While collection is still ongoing for the foreseeable future, the data seems to indicate that there is no real problem with the pageview data that Google Analytics collects. The discrepancy between the two sets is minimal, and there is no correlation between the number of uncounted visits and the amount of traffic going to the site on a particular day. As a result, for anyone with moderate-to-high levels of site traffic, the difference should be unnoticeable. For sites with low traffic levels, the small loss in precision becomes exaggerated, but should nevertheless not pose a serious problem.

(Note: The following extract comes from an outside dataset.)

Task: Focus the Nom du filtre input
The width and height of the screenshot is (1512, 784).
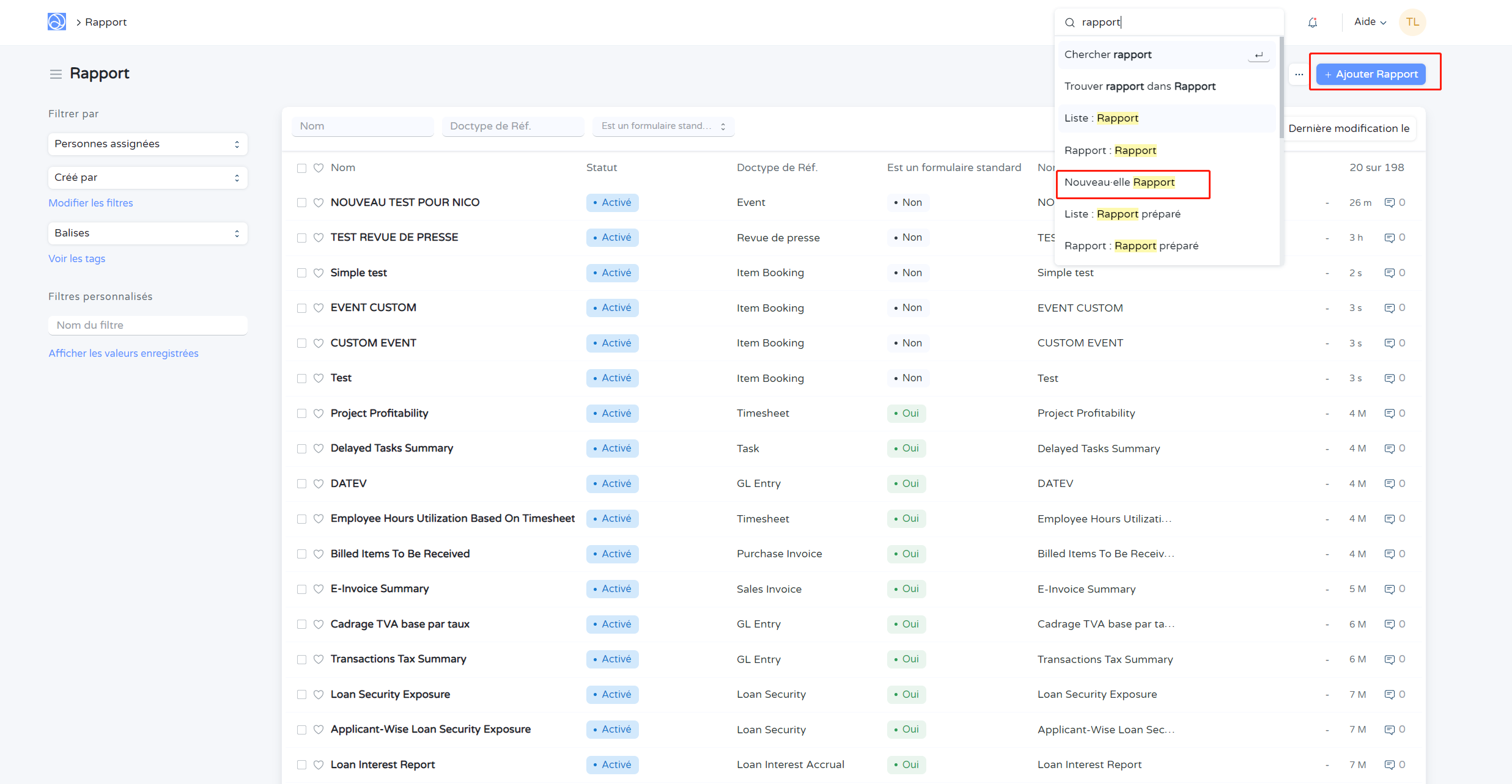Action: coord(147,325)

As to why this is happening, I can only hypothesise. Without knowledge of specific instances where a visit was counted by StatCounter but not by Google Analytics, it will be impossible to actually determine what is occurring. That said, here are some of the most plausible explanations I can come up with:

  1. Users are more aware of Google Analytics and may choose to block transmission specifically to Google, whereas StatCounter is less well-known and may not be blocked by these individuals.
  2. Google receives orders of magnitude more data than StatCounter and may have more periods where requests are rejected due to processing limitations.

What about good old-fashioned server log-based analytics?

For fun, I also looked up the data from our available log-based statistics systems, AWStats and Webalizer. Since they both run against the same logs, their numbers are nearly identical (though, surprisingly, not exactly identical, likely indicating another issue with the way they are instantiated by cPanel). The direct log-based data shows extremely different numbers from Google Analytics and StatCounter—4 times the number of pageviews, in fact. However, it is safe to conclude these log-based numbers are bogus, for several reasons:

  1. Visits from bots and content scrapers are included.
    While AWstats tries to avoid lumping robot traffic in with visitor traffic, it does not do a particularly good job. Additionally, certain anti-virus software and spambots often will masquerade as IE6 visitors, even though they are not. (This is a particular sore point for me—given how problematic supporting IE6 is, having fake IE6 traffic makes it harder to determine when it can stop being supported completely.) A JavaScript-based analytics system like Google Analytics or StatCounter will always provide more accurate data on real visitors because, for the most part, only real browsers execute JavaScript. (I know there are some experimental robots that will try to handle JavaScript, but they are not complete enough to trigger an analytics hit as far as I am aware.)
  2. AWStats counts anything with an extension not on its “NotPageList” as a pageview.
    By default, the NotPageList is spartan and includes only CSS, JavaScript, and common image file extensions. SWF files, ZIP files, FLVs, and MP4s are all considered by AWStats to be a pageview, even though they are not, which causes artificial inflation such as we are seeing here.
  3. Sites with pages that include dynamic content may hit the server multiple times for what should be counted as a single pageview.
    A server log-based analytics tool will count each server request separately, even though they are all from a single page load. A JavaScript-based tool will only count pageviews when you tell it to, with the added benefit of being able to track outgoing links as well as the usage of third-party services on your site.

Overall, Google Analytics continues to be an excellent choice when looking for a free analytics tool. It gives users a huge amount of power to pull all sorts of useful metrics and other interesting information from their visitor data. There are, of course, a plethora of other options out there, and through researching this issue I now have a short list of other products that I will be evaluating in the future. For the time being, though, I don’t see any particular reason to avoid Google Analytics for fear of unreliability.